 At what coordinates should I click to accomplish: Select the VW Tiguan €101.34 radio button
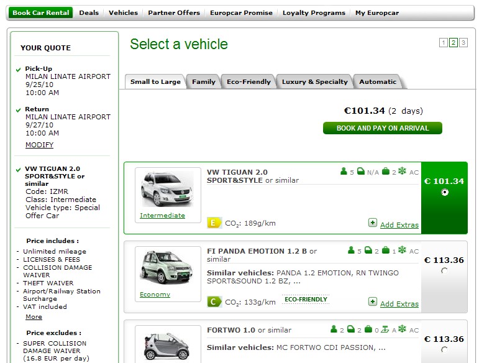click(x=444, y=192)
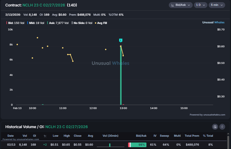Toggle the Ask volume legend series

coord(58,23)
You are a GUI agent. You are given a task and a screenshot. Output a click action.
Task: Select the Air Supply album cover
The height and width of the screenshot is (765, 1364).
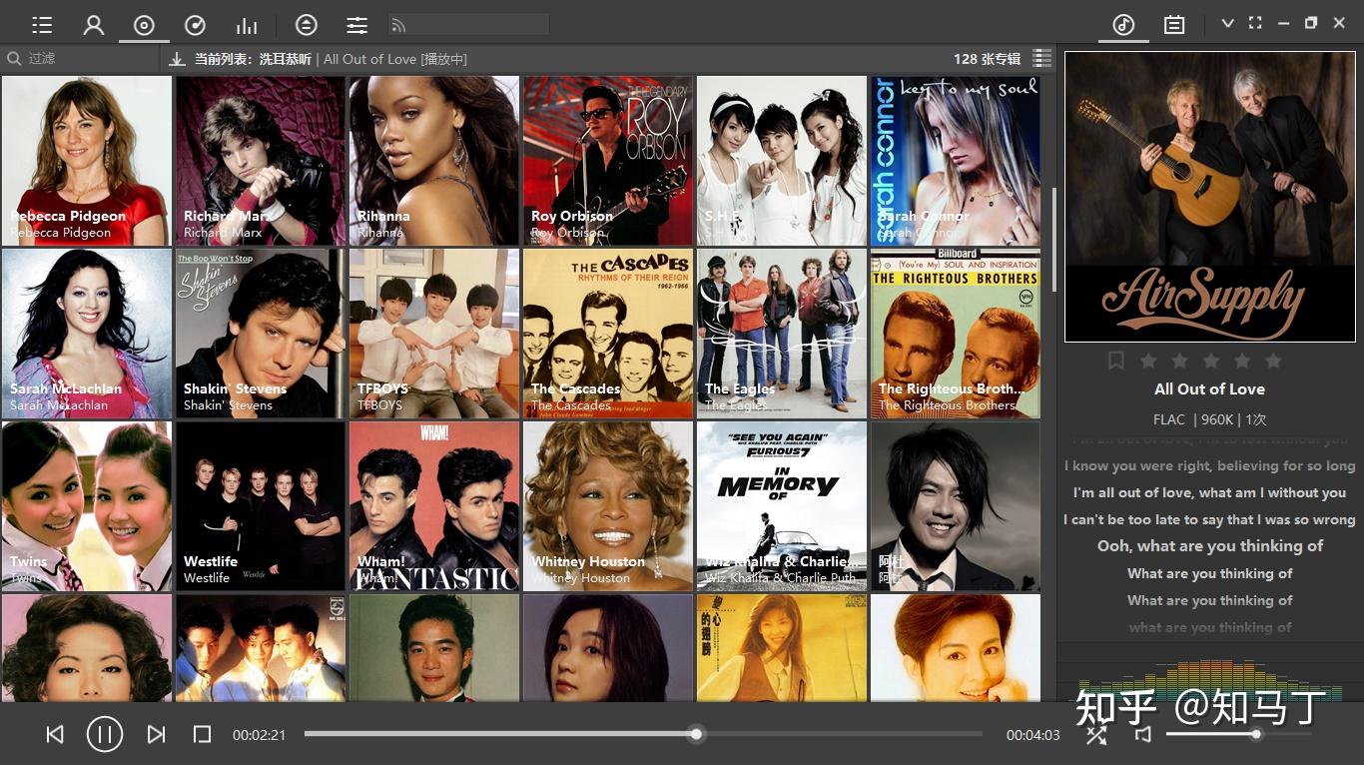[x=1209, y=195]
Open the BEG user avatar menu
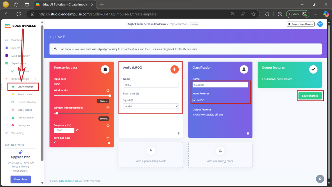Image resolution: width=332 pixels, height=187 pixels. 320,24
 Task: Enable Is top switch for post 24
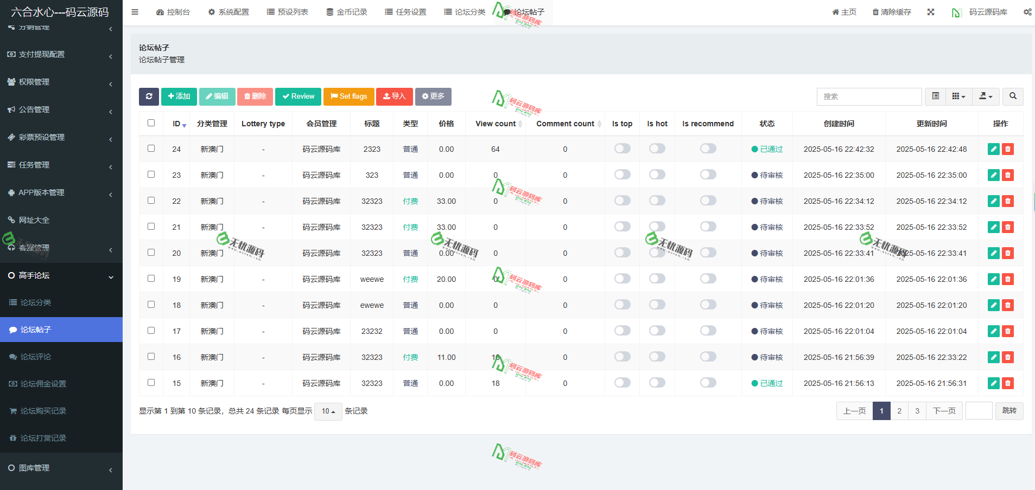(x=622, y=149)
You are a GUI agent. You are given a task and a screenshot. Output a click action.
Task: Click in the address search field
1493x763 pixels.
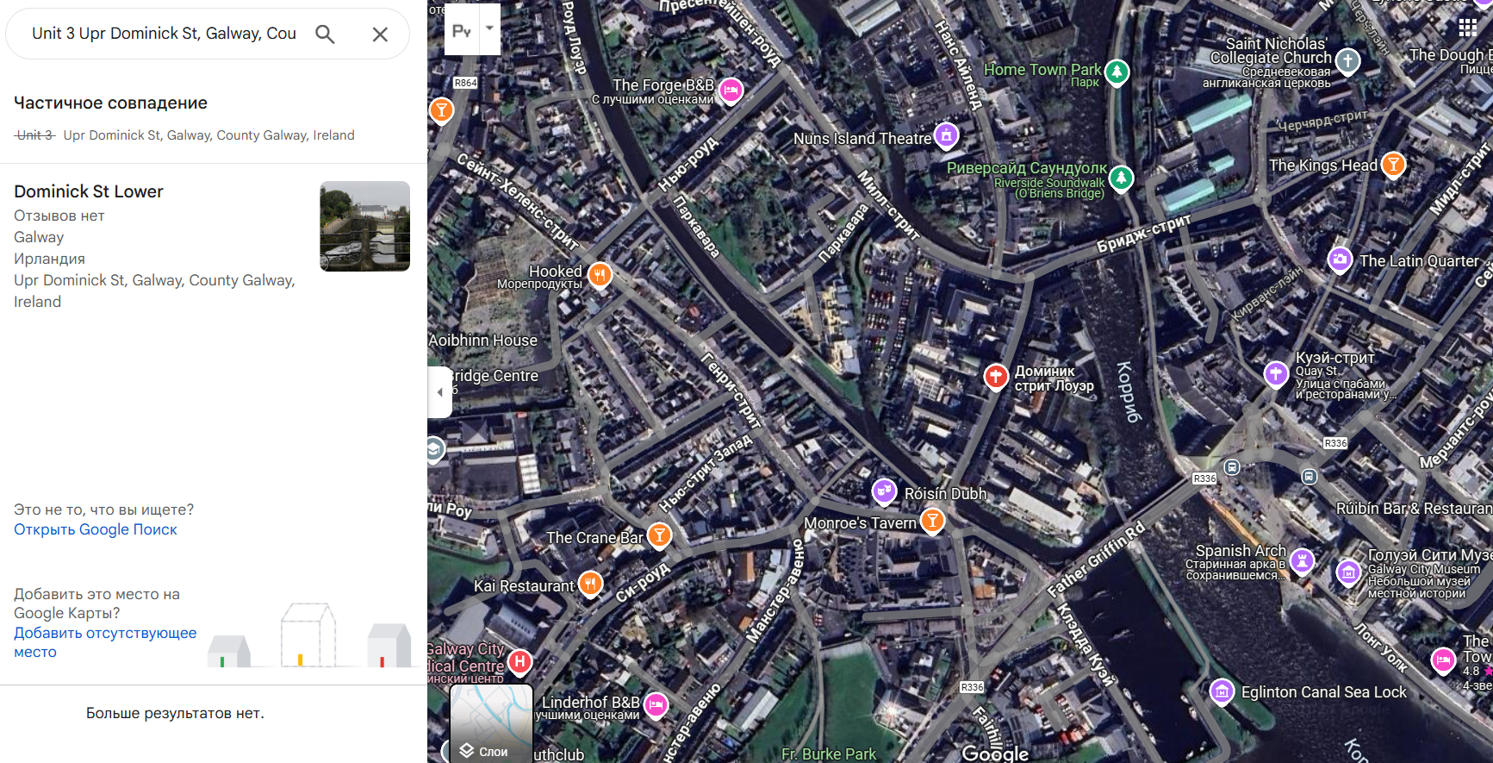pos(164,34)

...

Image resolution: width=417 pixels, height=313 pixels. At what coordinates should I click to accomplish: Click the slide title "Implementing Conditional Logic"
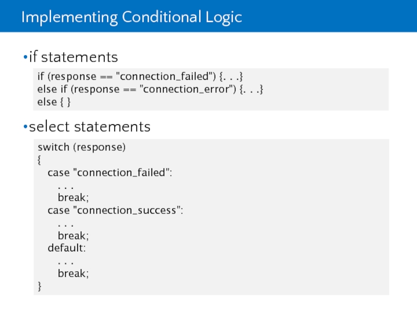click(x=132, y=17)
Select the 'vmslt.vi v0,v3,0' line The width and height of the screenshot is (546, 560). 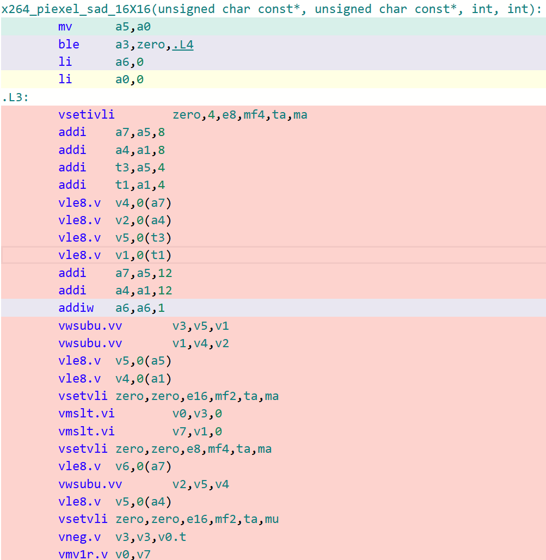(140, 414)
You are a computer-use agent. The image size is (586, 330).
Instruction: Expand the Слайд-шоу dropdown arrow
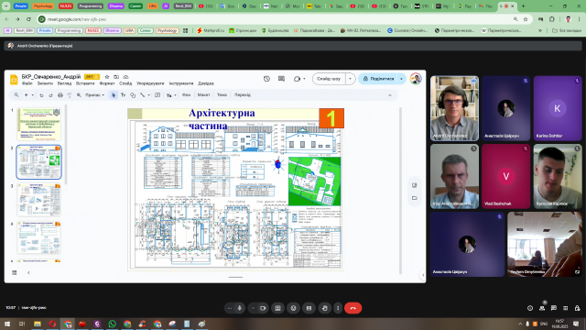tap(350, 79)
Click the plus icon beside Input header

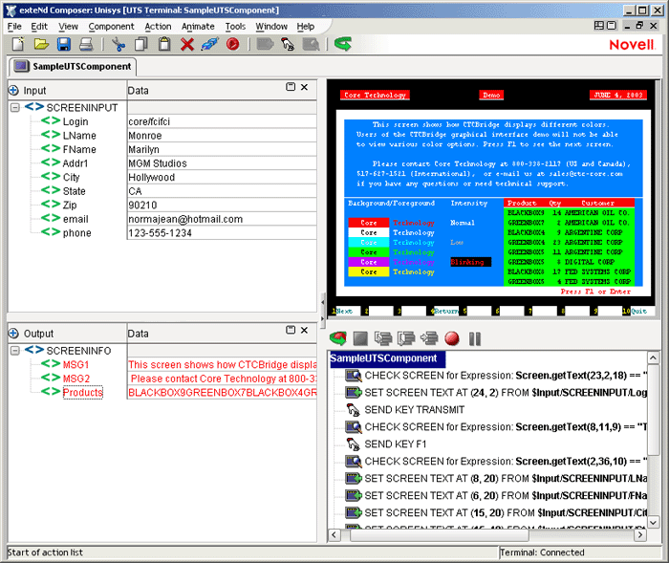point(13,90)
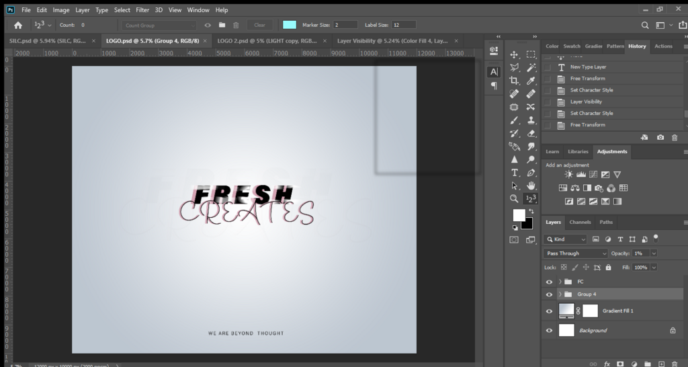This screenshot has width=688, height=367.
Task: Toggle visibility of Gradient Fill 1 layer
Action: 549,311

...

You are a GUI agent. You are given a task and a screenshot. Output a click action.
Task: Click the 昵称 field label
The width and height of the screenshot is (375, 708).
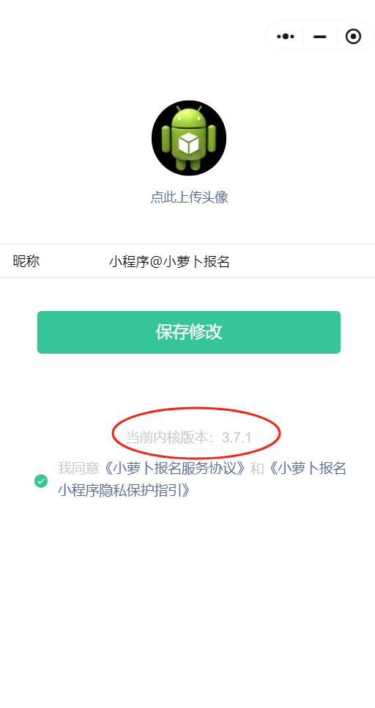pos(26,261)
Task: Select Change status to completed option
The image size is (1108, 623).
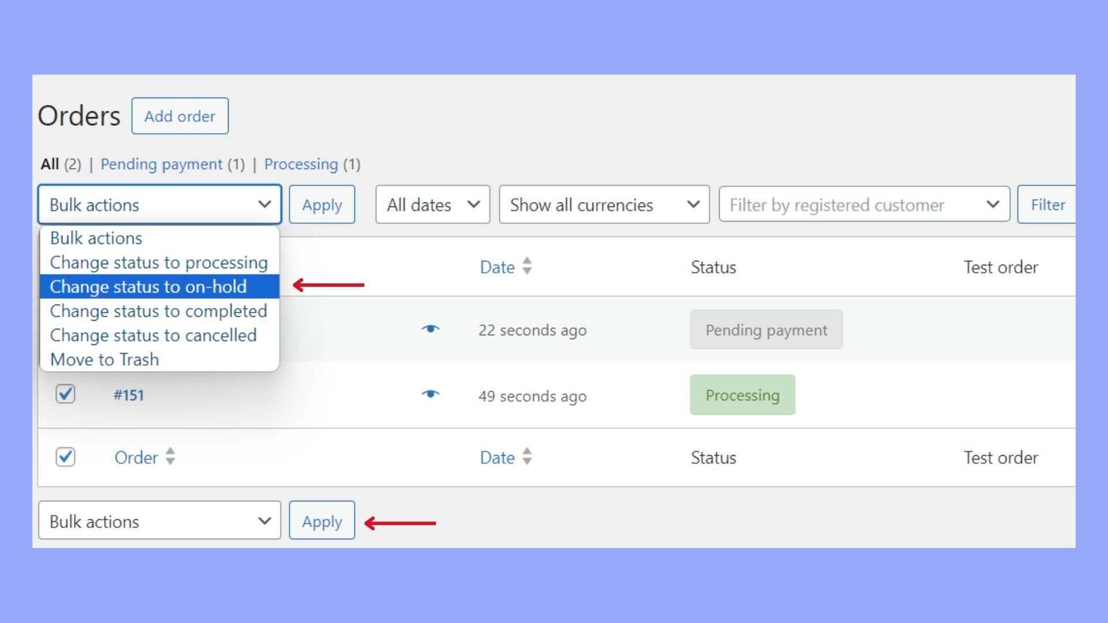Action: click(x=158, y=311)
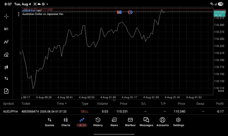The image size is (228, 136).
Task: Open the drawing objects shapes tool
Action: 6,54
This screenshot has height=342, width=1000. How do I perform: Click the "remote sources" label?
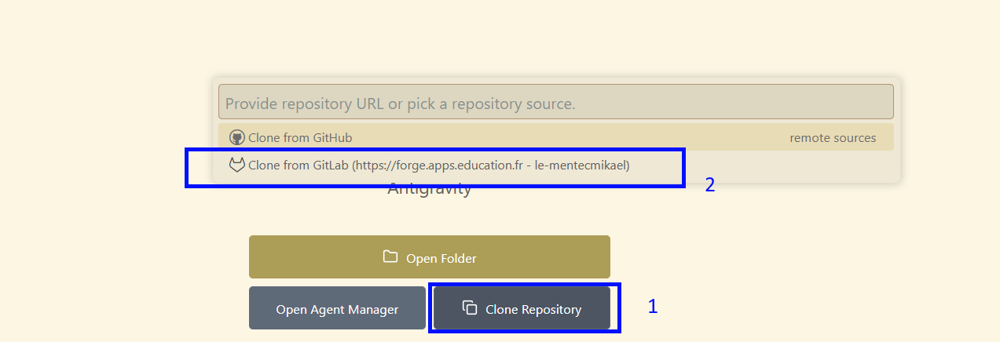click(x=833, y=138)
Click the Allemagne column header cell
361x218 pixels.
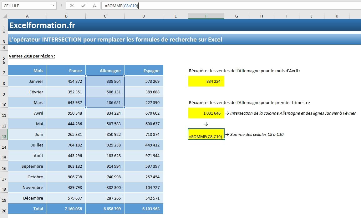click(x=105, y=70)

▶ [GOAL]: Update the entries from the line with "You are a computer-use" to the line with "tap(350, 79)", replacing "dropdown arrow" with "drop-down arrow" and keeping everything else the same. Leave the pictures out of your answer.

▶ [RESPONSE FOR THIS EXERCISE]:
You are a computer-use agent. The image size is (586, 330).
Instruction: Expand the Слайд-шоу drop-down arrow
tap(350, 79)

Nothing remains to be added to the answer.